Gravity-defying cantilevers
A cantilever is a protruding volume or beam that is attached to a structure at only one end. They have been widely used in bridge construction for hundreds of years, but contemporary buildings incorporate them in various ways. Cantilevers can extend buildings on uneven slopes, shelter car garages or angle a room towards a viewpoint.
In some cases, entire rooms are suspended several meters in the air at dizzying heights. Chilean architect Mathias Klotz’s Casa 11 Mujeres beach house features a cantilevered floor that protrudes above a 45 degree cliff slope to offer better views of the sea.
Astearchitecture went further with Top of Tyrol, a steel viewing platform that cantilevers nine meters above a glacier at Mountain Isidor, Austria.
For +node house, Japanese studio UID Architects took full advantage of forest surroundings.
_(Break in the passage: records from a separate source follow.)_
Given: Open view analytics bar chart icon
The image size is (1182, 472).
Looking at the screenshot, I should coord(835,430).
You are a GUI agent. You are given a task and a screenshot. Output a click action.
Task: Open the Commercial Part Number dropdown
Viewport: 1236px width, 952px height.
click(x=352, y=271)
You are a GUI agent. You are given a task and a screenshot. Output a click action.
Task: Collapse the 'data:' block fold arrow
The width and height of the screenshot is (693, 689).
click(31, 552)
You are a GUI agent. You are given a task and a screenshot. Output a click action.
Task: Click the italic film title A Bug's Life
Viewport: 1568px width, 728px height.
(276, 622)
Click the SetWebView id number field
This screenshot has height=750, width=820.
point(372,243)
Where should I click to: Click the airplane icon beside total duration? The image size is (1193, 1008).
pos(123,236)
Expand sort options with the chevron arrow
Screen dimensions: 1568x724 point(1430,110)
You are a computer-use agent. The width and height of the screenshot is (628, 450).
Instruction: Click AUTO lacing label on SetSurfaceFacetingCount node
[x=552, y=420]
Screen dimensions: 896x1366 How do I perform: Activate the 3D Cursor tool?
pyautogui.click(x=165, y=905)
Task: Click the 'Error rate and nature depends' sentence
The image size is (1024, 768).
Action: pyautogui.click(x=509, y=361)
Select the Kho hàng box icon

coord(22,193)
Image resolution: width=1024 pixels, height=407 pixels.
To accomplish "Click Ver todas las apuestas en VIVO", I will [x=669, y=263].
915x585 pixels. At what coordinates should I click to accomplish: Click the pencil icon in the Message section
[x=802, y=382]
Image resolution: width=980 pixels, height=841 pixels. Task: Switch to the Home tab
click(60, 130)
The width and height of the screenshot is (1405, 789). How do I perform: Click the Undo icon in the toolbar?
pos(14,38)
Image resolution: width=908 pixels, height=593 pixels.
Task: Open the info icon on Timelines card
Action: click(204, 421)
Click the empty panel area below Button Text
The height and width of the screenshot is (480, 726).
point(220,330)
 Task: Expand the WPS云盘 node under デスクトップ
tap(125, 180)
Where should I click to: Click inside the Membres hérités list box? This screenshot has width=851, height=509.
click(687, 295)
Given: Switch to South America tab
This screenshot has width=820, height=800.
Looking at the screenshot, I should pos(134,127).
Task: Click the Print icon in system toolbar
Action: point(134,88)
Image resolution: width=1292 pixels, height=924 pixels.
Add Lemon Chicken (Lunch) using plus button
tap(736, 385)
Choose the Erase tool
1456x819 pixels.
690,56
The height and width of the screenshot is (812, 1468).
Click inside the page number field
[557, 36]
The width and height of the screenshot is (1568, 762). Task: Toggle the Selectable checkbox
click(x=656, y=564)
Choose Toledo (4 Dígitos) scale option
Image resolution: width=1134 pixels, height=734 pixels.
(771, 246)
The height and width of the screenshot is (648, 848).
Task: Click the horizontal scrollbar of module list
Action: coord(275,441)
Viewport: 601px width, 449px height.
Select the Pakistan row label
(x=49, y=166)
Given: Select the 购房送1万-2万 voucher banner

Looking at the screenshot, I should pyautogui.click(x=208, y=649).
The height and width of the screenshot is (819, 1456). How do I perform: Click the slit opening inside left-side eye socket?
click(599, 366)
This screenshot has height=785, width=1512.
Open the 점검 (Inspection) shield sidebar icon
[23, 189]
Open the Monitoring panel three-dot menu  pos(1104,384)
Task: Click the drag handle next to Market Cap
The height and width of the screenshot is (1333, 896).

A second box-like volume is stacked above the first and pivoted 90 degrees, creating a long cantilever that hovers ten meters above the ground. It features cut-out sections that allow trees to grow up inside it.
Recently cantilevers have been used to support the trend for buildings made from irregularly stacked boxes, with prominent examples including Herzog & de Meuron’s Vitra House, Ole Schreeran’s The Interlace and Mosha House by Iran-based New Wave Architecture.
In 2010, Zaha Hadid won the Stirling Prize for the Maxxi museum in Rome, a chunky concrete structure that conceals a pedestrian path below its cantilevered volumes.
Meanwhile, Str?m Architects has been shortlisted for an award at this year’s World Architecture Festival for The Quest – a larch-clad retirement home that cantilevers over a parking spot to protect a vintage Aston Martin.
Rotterdam practice MVRDV chose to suspend a swing from the one end of Balancing Barn, a mirror-clad residence that extends 15 meters (50 feet) over a grassy slope in the English countryside.
Some of the most striking examples range in scale from a tiny Arctic exploration cabin that teeters over the shoreline to Coop Himmelb(l)au’s Busan cinema, which currently holds the world record for having the longest cantilevered roof at 85 meters (280 feet).